• _What is being asked_
Lines containing the word "will" are the ones to copy from the records below.

• _Study material_

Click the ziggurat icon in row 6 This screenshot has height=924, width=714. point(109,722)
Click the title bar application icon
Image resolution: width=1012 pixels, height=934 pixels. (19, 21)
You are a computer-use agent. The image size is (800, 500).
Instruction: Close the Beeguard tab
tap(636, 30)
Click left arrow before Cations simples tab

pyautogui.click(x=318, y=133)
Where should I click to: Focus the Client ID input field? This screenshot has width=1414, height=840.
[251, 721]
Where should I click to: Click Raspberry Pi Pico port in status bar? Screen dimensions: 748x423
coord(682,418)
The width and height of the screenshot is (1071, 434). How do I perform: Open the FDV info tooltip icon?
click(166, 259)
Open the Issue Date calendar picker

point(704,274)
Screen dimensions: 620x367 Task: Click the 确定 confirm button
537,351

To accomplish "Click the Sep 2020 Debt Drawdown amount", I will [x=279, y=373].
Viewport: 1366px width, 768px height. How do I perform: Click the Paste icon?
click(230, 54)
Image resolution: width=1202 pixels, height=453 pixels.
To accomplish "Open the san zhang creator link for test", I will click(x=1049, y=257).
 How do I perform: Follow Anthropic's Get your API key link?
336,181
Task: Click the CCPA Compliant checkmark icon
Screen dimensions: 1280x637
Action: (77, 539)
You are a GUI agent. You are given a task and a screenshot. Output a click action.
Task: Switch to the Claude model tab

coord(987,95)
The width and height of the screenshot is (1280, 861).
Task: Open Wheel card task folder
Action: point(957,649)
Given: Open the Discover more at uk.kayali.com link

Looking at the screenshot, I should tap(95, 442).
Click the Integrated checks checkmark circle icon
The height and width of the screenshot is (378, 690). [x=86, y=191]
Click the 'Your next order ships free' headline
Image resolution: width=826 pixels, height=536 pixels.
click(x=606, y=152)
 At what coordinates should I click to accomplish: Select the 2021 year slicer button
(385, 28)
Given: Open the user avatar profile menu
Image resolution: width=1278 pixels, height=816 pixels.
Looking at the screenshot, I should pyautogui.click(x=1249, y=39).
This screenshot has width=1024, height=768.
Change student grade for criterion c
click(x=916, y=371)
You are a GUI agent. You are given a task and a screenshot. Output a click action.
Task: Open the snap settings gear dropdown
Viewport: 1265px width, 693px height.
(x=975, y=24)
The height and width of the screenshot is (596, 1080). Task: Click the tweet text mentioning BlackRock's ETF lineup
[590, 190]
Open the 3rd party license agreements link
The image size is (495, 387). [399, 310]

• _Worked solution_
To accomplish "Click the Sep 2020 Debt Drawdown amount", I will [x=279, y=373].
To accomplish "Open the san zhang creator link for test", I will click(x=1049, y=257).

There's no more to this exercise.